Amazon Web Services (AWS) has announced that it is reducing the prices of many of its Amazon EC2, Amazon Relational Database Service (RDS) and Elasticache cloud services.
The company says that this is the 18th time that it has lowered its pricing in the last six years and has reiterated its philosophy of passing on savings to its customers.
In this instance
The EC2 price reduction varies according to instance type and region. EC2 services are available either on-demand or on a pay-as-you-go system known as reserved instances, where you can effectively lease the server for a period of time and save money if you have a predictable workload.
Reserved instance prices are dropping by as much as 37 percent and on-demand instance prices by as much as 10 percent. According to a blog post, Amazon says the cost of running a small website on an m1 small instance in 2006 was $876 (£556) per year, but now with a high utilisation reserved instance, it is possible to run the same website for just $250 (£159) per year, less than one third of the cost and effectively three cents an hour.
The company will be lowering both the on-demand and reserved instance prices for standard, high-memory and high-CPU services.
Amazon says that it is also keen to dispel the theory that the cost benefits of EC2 diminish as scale increases by offering discounts for larger businesses. Companies which hold more than $250,000 (£159,000) worth of reserved instance volume tiers will receive a ten percent discount on any additional reserved instances purchased, with a twenty percent reduction afforded to those who own more than $2 million (£1.27m) and special discounts for those who have more than $5 million (£3.8m).
Pass it on
The prices of Amazon Relational Database Serivce (RDS) will also increase by up to 42 percent and Amazon Elasitcache by up to 10 percent.

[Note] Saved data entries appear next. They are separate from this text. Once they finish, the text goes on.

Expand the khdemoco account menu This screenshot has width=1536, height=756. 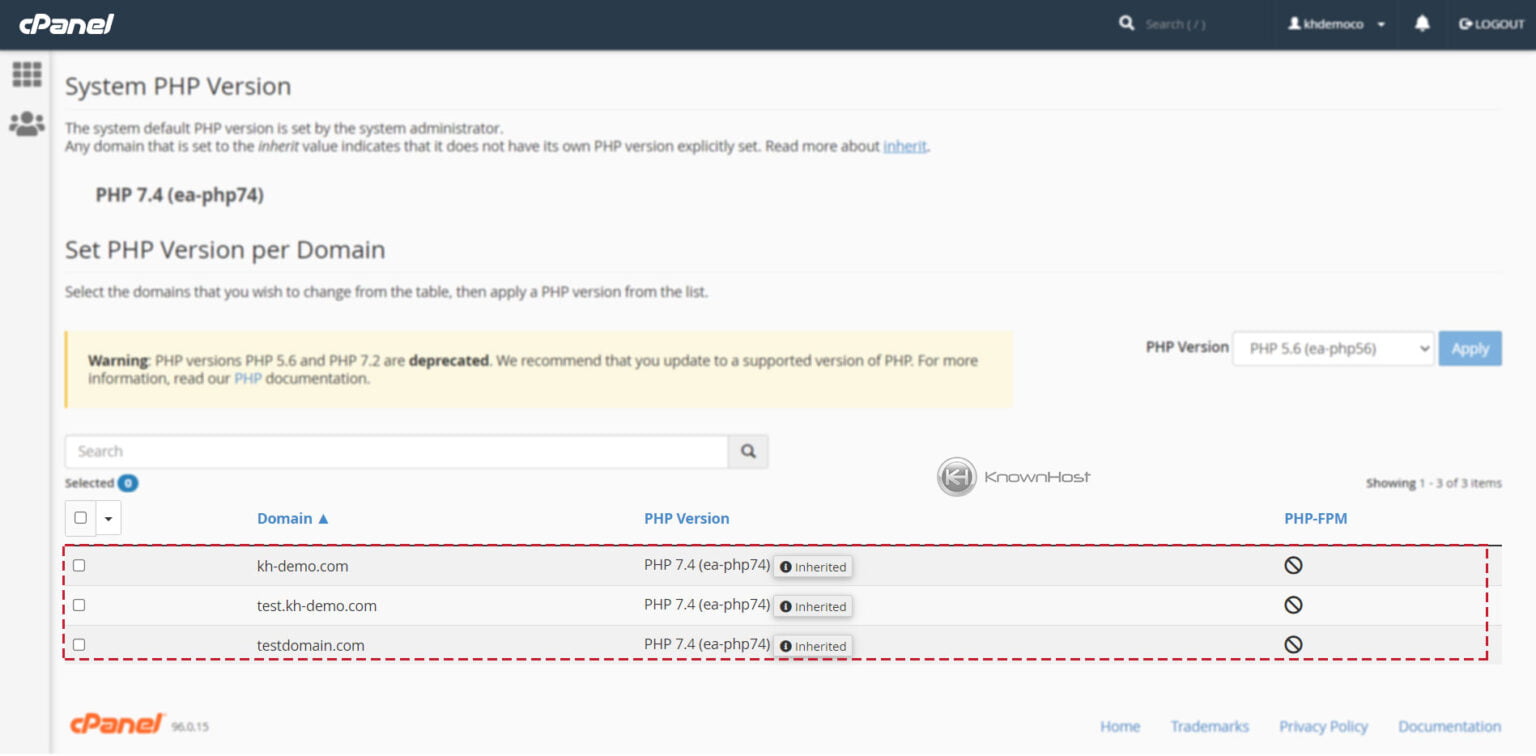pos(1335,23)
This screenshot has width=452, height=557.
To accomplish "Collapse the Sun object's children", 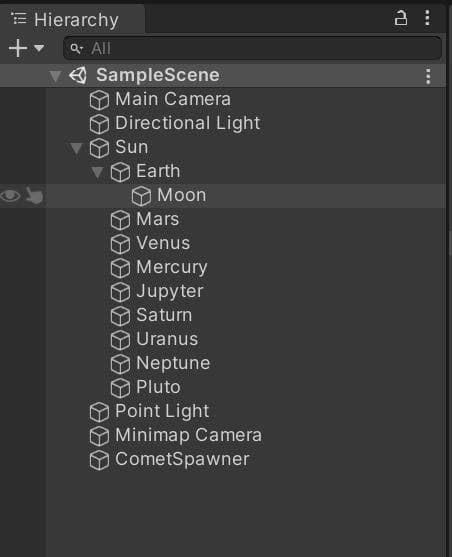I will pos(76,148).
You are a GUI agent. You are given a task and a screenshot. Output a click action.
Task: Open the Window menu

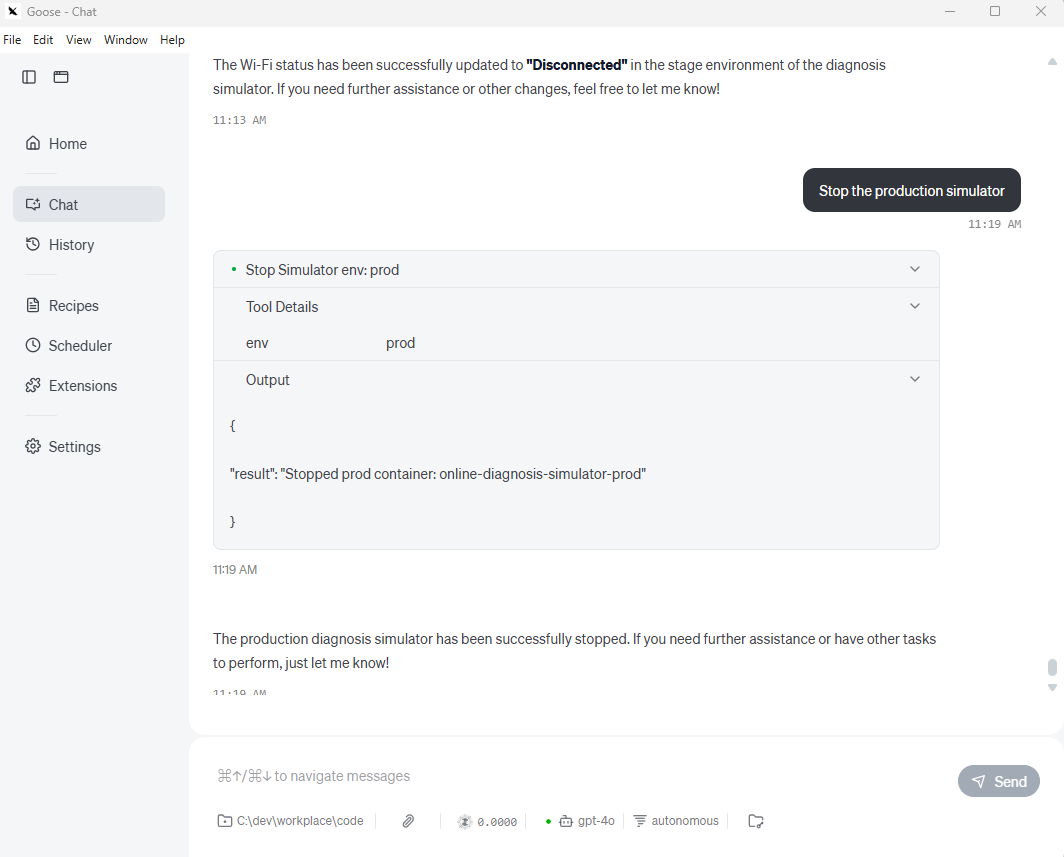click(126, 40)
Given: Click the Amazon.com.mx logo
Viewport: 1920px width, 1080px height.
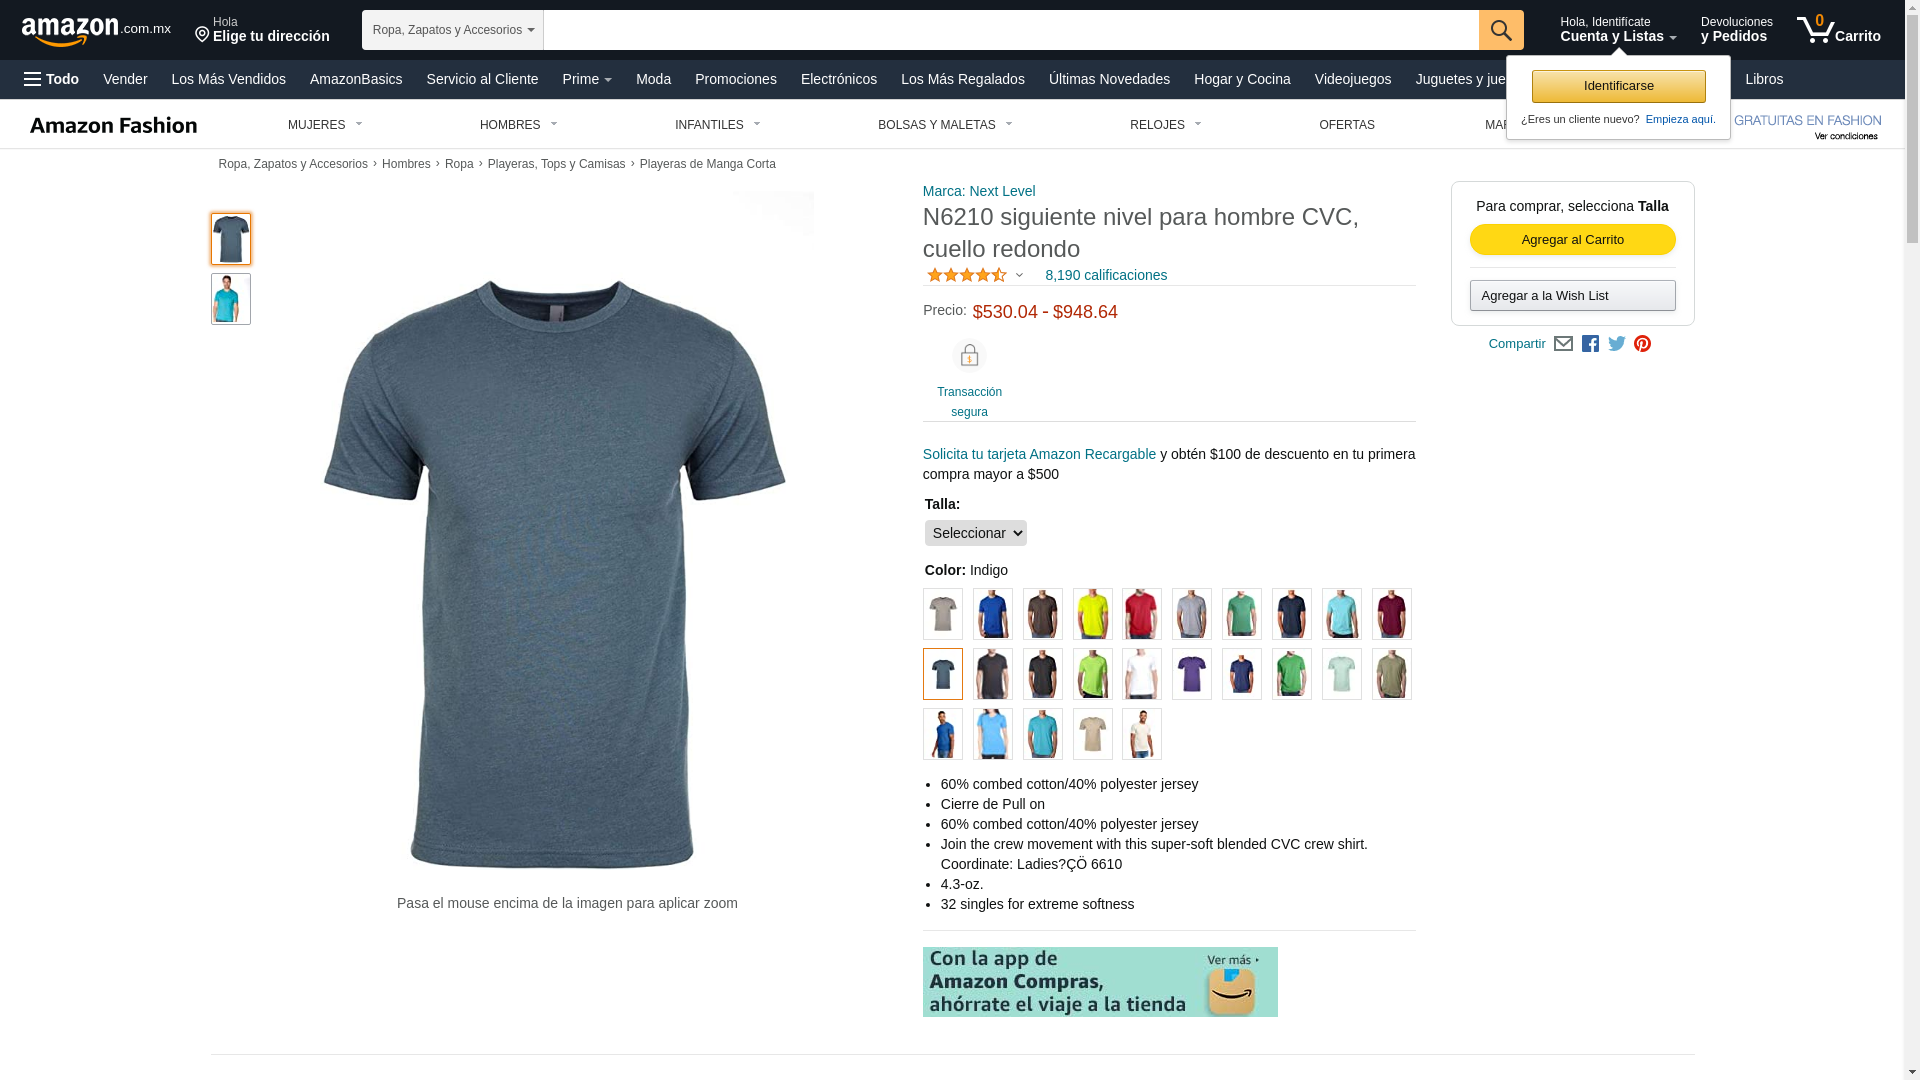Looking at the screenshot, I should click(x=96, y=30).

“As we continue to find ways to lower our own cost structure, we will continue to pass these savings back to our customers in the form of lower prices,” commented Jeff Barr of AWS. “Some companies work hard to lower their costs so they can pocket more margin. That’s a strategy that a lot of the traditional technology companies have employed for years, and it’s a reasonable business model. It’s just not ours.”
“We want customers of all sizes, from start-ups to enterprises to government agencies, to be able to use AWS to lower their technology infrastructure costs and focus their scarce engineering resources on work that actually differentiates their businesses and moves their missions forward.”

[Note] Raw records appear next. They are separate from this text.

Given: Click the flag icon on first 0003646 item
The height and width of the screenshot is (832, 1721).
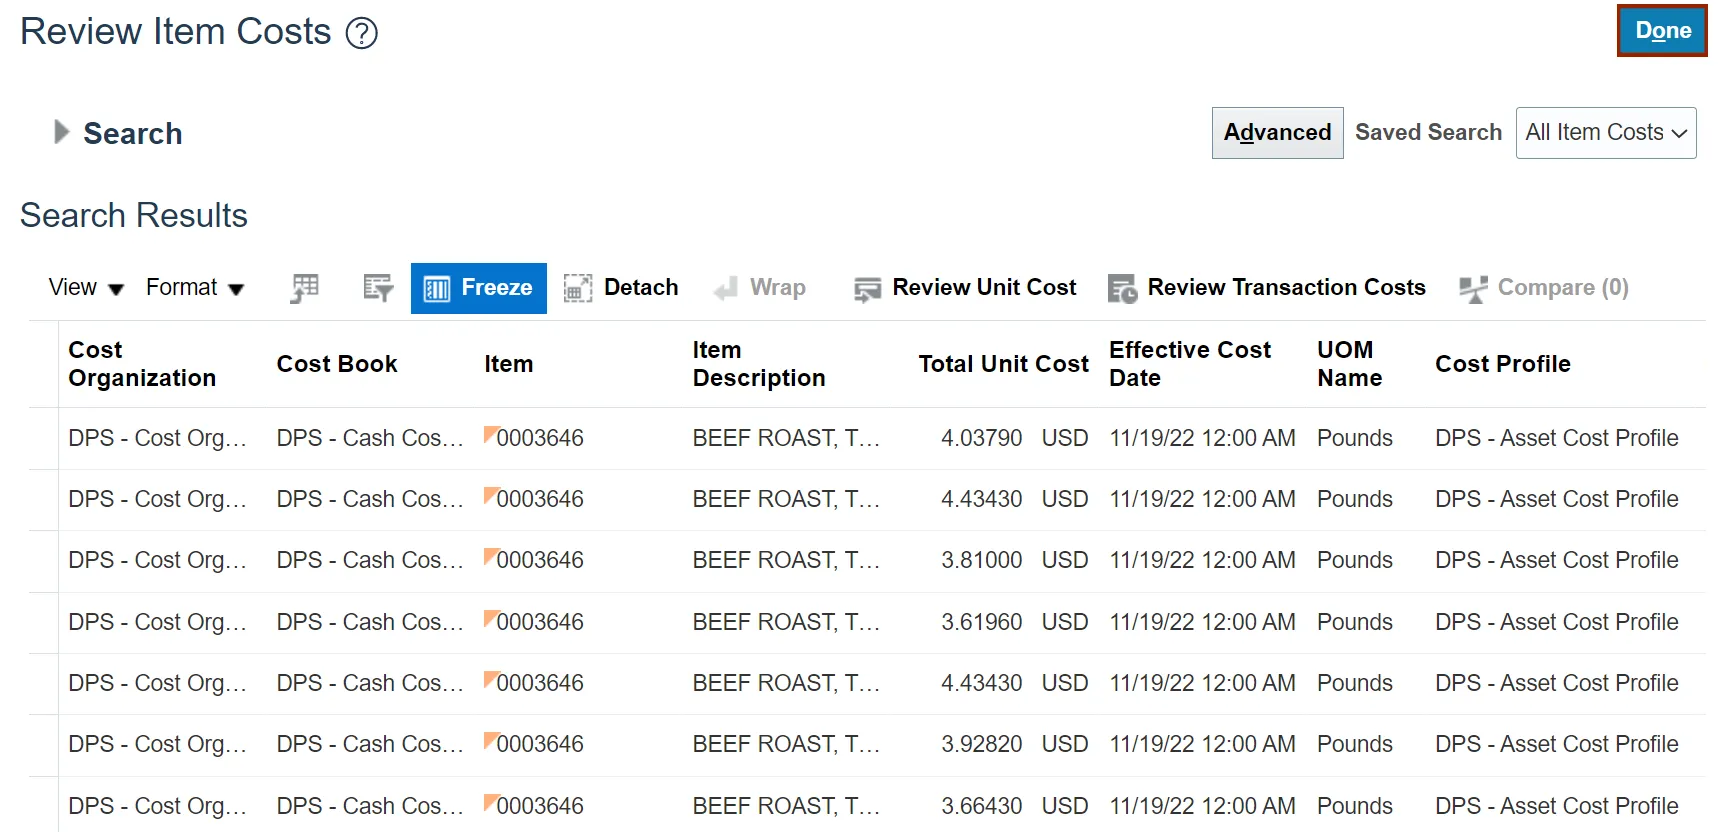Looking at the screenshot, I should (490, 434).
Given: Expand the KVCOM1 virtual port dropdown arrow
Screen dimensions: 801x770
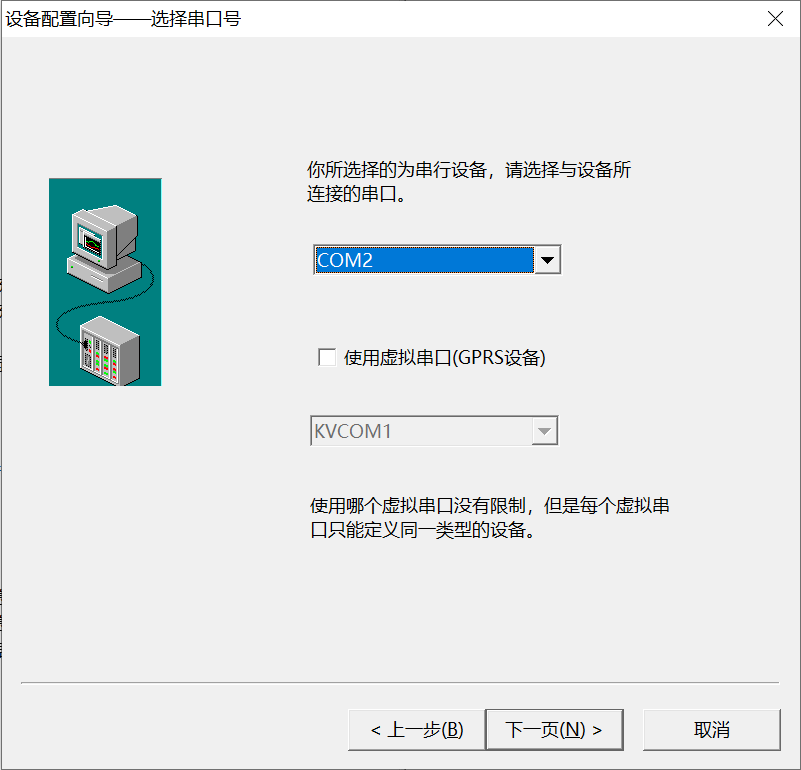Looking at the screenshot, I should (x=543, y=431).
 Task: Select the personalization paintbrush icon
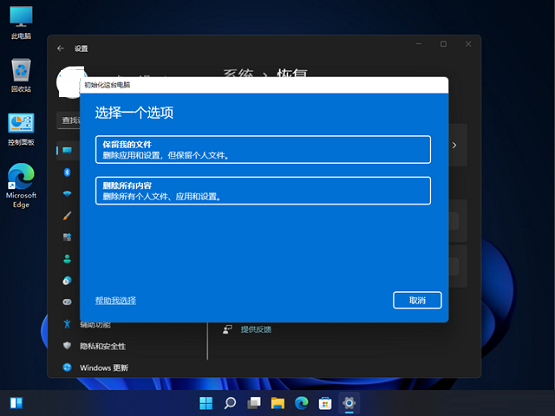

Matt Wood of AWS told TechWeekEurope that “This is the eighteenth cut we have made – without any competitive pressure”. however, it comes at a time when one of its main competitors, Windows Azure is dealing with the fall out of a Leap Year glitch that caused a service outage last week.
The outage was unlikely to inspire confidence in IT managers still recovering from a service outage that affected AWS itself last April.